Believe all you read and you’d never set foot in the place.

Drugs, booze, crime, homelessness, poverty… it sounds desperately bleak and of course, for those trapped in a self-destructive spiral, it certainly is. But guess what? There’s a very real upside. Some of the people marginalised by society, beaten into near submission by alcohol, substance abuse and circumstance are extraordinarily talented writers, thinkers and musicians.

So it is truly refreshing to see the Bournemouth Emerging Arts Fringe, which opened yesterday, providing a platform that positively shouts about the creativity that exists in the much maligned recovery community.

The Vodka Hunters, a powerful site-specific performance piece, is staged in a near-derelict former medical supplies depot in the Boscombe back streets. It features four writers - Gary Pierre, Jane Cartwright, Cecelia Gail and Scott Lavene - who all originally honed their talents after arriving in Bournemouth for rehab. Veterans of the Vita Nova writing programme led by award-winning playwright Nell Leyshon, they have each turned their lives around or at least are in the process of doing so.

Reunited with Leyshon as lead writer and director, these recovering drug and alcohol addicts each delivered a personal story, all the more poignant for being beautifully written and performed.

There were terrible tales of blackouts, near-death experiences, violence, prison, partners lost to suicide and children taken into care.
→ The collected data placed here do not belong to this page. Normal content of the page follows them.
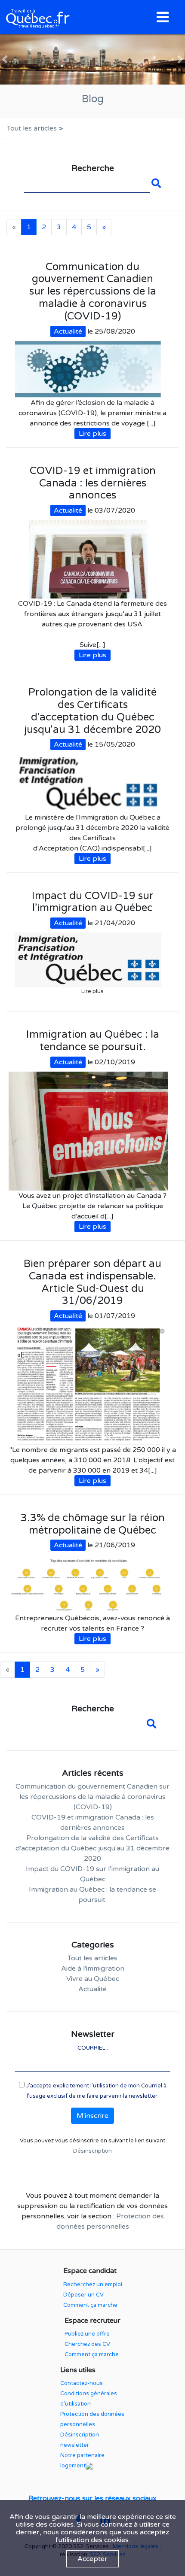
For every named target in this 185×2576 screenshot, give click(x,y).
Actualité (68, 331)
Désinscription (92, 2151)
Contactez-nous (81, 2383)
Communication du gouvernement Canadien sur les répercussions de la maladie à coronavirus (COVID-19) (92, 1796)
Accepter (92, 2559)
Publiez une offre (87, 2333)
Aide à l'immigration (92, 1968)
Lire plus (92, 433)
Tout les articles (32, 128)
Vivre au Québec (92, 1979)
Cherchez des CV (87, 2344)
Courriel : (92, 2047)
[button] (4, 59)
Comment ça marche (90, 2305)
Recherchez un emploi (92, 2284)
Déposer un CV (83, 2294)
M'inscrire (92, 2115)
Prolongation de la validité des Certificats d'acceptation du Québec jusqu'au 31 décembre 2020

Yet there was an element of humour and a running thread about parenting which ended with great hope as the final performer Scott Lavene, accompanying himself on piano, related his story of discovering that a new girlfriend was pregnant. It could have ended so badly. Apparently her parents were none too pleased when they discovered that the father of their daughter’s baby was a recovering alcoholic and drug addict. But people are amazing and they can change. Or as Jane Cartwright put it: “We are born many times and each time there is hope and a chance to begin again…to write a new ending.”

  • The Vodka Hunters runs at 3 Wickham Road until Sunday 29th April with performances at 2.30pm and 7.30pm.